Problem: Write out, word for word, every line in the data below from the one containing "376x354 pixels." to the one containing "This screenshot has width=869, height=489.", both of them included.

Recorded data
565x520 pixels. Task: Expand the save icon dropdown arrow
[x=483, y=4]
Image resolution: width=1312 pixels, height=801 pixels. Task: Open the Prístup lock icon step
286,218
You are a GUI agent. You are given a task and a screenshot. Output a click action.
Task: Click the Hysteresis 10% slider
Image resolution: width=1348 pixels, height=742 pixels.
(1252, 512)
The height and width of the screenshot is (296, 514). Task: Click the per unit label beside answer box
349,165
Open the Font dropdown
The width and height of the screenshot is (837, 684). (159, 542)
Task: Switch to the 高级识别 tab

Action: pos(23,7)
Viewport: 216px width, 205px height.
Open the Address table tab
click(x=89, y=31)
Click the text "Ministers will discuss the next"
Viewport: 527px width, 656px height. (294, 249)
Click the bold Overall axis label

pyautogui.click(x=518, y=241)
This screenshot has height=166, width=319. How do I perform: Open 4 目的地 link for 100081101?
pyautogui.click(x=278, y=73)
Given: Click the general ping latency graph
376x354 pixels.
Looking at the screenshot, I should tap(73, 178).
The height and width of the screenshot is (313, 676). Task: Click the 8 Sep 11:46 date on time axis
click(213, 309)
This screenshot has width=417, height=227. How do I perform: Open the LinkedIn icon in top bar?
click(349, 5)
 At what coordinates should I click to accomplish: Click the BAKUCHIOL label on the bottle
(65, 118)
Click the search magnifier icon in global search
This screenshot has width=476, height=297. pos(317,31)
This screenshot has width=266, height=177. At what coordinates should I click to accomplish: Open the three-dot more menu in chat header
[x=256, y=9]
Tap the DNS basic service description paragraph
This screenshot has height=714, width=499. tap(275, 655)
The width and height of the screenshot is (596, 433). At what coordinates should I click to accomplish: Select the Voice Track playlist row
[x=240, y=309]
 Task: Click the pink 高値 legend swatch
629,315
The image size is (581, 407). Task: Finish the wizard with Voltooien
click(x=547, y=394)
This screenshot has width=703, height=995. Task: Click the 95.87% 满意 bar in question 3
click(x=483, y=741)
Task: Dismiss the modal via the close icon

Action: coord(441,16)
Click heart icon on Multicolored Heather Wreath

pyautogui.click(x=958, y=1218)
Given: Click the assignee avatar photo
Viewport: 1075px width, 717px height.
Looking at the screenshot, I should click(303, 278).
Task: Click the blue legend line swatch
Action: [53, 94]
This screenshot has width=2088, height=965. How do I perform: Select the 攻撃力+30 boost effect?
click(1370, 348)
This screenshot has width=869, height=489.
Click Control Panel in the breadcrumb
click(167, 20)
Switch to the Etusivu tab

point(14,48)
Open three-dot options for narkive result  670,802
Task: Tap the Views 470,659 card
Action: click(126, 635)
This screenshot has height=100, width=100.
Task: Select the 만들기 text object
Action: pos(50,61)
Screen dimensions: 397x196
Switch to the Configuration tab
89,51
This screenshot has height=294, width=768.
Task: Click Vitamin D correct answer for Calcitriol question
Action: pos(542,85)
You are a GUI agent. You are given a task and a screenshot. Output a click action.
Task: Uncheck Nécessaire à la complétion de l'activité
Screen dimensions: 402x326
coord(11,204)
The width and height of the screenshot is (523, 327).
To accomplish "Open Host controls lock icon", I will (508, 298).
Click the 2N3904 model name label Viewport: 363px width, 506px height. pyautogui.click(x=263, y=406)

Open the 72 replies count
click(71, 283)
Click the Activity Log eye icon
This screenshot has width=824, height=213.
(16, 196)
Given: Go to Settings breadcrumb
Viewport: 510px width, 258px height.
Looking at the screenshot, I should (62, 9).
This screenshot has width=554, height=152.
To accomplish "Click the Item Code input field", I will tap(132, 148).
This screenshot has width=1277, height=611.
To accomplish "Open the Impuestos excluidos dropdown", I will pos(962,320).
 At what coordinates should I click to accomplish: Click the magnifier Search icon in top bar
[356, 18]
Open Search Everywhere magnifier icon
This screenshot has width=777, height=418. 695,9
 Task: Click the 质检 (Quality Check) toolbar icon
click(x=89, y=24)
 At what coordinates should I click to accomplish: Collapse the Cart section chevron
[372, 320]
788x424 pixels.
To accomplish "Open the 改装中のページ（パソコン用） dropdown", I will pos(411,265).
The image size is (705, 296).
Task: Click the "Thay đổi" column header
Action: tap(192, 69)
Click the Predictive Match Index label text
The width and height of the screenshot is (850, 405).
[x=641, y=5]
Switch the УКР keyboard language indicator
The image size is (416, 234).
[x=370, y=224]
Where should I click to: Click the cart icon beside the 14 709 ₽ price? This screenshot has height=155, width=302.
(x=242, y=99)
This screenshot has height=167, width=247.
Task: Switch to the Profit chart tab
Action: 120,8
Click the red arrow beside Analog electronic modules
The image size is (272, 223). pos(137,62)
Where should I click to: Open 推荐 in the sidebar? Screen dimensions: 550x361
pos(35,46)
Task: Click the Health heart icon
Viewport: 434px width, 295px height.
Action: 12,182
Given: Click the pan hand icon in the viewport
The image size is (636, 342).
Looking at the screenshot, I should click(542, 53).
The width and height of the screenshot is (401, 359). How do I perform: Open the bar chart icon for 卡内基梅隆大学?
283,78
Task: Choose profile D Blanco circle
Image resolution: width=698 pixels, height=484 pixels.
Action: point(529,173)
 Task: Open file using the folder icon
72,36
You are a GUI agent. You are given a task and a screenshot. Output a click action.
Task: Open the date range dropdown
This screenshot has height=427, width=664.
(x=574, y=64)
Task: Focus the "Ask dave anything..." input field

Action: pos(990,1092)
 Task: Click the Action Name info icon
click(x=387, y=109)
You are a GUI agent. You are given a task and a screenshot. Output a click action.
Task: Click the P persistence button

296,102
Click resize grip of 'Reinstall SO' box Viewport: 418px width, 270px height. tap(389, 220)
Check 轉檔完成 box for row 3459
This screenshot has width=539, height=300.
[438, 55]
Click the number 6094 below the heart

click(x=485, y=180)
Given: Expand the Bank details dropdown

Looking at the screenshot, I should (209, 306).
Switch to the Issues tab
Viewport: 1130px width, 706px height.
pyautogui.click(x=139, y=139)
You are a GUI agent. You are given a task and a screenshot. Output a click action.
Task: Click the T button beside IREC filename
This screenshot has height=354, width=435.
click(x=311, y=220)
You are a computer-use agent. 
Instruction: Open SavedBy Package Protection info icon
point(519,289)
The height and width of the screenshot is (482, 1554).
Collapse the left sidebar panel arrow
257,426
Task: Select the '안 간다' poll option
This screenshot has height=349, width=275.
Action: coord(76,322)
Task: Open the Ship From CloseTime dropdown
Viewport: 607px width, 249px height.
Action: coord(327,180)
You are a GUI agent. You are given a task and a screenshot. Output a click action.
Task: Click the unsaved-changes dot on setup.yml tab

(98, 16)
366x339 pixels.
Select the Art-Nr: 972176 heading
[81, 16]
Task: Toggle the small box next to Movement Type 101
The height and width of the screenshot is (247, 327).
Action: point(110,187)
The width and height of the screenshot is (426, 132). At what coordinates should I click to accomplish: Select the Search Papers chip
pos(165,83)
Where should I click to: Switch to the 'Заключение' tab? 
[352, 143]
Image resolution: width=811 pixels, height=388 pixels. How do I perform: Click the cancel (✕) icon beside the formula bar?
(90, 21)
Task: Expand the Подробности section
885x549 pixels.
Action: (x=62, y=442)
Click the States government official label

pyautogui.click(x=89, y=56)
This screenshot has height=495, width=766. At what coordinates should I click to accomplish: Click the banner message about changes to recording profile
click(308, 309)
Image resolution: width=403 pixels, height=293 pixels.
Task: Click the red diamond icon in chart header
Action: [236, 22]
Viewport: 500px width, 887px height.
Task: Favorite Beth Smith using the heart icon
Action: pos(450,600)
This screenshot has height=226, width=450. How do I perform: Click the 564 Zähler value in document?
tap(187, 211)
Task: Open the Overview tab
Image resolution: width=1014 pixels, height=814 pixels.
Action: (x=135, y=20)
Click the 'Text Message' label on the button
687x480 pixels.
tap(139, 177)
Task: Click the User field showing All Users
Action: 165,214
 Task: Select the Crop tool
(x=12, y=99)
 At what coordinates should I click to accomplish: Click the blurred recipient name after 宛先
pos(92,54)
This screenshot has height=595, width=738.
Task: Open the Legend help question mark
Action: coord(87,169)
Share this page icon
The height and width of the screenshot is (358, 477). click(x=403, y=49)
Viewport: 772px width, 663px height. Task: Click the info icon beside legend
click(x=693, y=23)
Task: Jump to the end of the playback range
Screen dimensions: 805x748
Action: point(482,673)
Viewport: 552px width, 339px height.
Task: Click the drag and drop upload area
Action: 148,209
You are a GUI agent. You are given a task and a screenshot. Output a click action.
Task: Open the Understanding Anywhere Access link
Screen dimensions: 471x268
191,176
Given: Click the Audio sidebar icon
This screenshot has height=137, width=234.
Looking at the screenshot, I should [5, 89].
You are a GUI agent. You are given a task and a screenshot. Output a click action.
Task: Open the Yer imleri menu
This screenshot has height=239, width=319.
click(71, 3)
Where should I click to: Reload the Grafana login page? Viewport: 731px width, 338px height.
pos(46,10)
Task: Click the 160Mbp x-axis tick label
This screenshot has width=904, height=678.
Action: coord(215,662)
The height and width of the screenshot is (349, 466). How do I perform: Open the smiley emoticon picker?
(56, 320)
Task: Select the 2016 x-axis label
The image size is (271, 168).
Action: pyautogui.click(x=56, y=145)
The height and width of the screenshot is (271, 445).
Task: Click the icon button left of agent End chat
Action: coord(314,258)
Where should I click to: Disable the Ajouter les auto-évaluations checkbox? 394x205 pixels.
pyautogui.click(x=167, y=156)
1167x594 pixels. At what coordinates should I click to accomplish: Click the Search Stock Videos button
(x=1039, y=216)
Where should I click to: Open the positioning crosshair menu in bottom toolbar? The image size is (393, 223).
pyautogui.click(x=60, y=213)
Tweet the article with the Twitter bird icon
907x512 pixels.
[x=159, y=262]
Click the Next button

Task solution:
376x354 pixels.
Looking at the screenshot, I should tap(73, 178).
The height and width of the screenshot is (313, 676). Task: Click the 8 Sep 11:46 date on time axis
click(213, 309)
This screenshot has width=417, height=227. How do I perform: Open the LinkedIn icon in top bar?
click(349, 5)
 At what coordinates should I click to accomplish: Click the BAKUCHIOL label on the bottle
(65, 118)
Click the search magnifier icon in global search
This screenshot has width=476, height=297. pos(317,31)
This screenshot has width=266, height=177. At what coordinates should I click to accomplish: Open the three-dot more menu in chat header
[x=256, y=9]
Tap the DNS basic service description paragraph
This screenshot has height=714, width=499. tap(275, 655)
The width and height of the screenshot is (596, 433). At what coordinates should I click to accomplish: Select the Voice Track playlist row
[x=240, y=309]
 Task: Click the pink 高値 legend swatch
629,315
The image size is (581, 407). Task: Finish the wizard with Voltooien
click(x=547, y=394)
This screenshot has width=703, height=995. Task: Click the 95.87% 满意 bar in question 3
click(x=483, y=741)
Task: Dismiss the modal via the close icon

Action: coord(441,16)
Click heart icon on Multicolored Heather Wreath

pyautogui.click(x=958, y=1218)
Given: Click the assignee avatar photo
Viewport: 1075px width, 717px height.
Looking at the screenshot, I should click(303, 278).
Task: Click the blue legend line swatch
Action: [53, 94]
This screenshot has width=2088, height=965. How do I perform: Select the 攻撃力+30 boost effect?
click(1370, 348)
This screenshot has width=869, height=489.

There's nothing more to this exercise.